Puis, ces études qu’il avait faites sans instruments, loin des cabinets d’histoire naturelle, des laboratoires et des bibliothèques, chacun pouvait les suivre et les refaire pour son agrément. Les amoureux, en se promenant ensemble dans un parc, se remémoraient les beaux endroits du livre sans se distraire de leur amour. Bernardin montrait tout un monde dans son fraisier de la rue Saint-Etienne-du-Mont. Quel charme ! Désormais toute personne sensible pouvait contempler, en robe de chambre ou en pierrot, une merveille de Dieu sur sa fenêtre.
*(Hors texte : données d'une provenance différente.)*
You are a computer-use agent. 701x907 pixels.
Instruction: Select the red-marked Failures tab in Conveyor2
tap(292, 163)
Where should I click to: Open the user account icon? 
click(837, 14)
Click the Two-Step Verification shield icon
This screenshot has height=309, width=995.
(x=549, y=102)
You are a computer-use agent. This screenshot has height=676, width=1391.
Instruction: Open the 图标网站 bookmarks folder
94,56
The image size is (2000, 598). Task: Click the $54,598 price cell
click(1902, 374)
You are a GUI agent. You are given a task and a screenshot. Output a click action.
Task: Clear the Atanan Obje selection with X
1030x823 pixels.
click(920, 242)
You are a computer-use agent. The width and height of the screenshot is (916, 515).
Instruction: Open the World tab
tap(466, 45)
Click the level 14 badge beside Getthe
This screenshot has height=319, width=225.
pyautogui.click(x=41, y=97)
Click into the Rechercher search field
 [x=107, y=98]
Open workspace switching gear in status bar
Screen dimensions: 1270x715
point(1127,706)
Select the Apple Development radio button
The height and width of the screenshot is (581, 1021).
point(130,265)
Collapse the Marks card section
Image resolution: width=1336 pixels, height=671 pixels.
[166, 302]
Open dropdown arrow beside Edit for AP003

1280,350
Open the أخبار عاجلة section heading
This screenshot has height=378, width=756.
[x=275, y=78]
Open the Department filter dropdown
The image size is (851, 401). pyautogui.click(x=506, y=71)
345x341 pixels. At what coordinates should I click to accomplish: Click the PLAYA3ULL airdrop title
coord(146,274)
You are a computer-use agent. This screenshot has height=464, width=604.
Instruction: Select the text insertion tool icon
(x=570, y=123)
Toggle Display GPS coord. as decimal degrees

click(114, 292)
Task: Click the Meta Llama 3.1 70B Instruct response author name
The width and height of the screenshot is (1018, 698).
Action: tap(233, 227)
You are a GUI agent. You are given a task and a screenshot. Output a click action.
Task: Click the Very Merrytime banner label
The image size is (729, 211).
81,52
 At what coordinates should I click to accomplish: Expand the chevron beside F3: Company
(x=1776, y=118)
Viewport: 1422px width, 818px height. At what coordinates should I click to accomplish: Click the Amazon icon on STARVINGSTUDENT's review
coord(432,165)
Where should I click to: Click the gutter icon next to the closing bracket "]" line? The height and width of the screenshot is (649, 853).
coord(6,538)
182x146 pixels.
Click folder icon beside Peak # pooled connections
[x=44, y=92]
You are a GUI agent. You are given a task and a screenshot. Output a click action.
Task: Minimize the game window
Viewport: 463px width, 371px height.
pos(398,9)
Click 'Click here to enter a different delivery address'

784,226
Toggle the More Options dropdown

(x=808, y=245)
Il y avait dans ce livre nouveau une science plus plaisante aux femmes que celle de l’Encyclopédie, des systèmes faciles à développer et des nouveautés amusantes. Bernardin vantait l’ignorance et toutes ses douceurs : il se disait lui-même un ignorant, et il édifiait les théories les plus hasardeuses. Il attribuait les marées à la fusion mensuelle des neiges polaires, et la fusion de ces neiges à la chaleur de la lune. II ne voulait pas que la terre fut aplatie aux pôles ; il ne croyait pas à l’attraction. Il sembla piquant, dans les salons, d’être avec lui contre Maupertuis et contre Newton.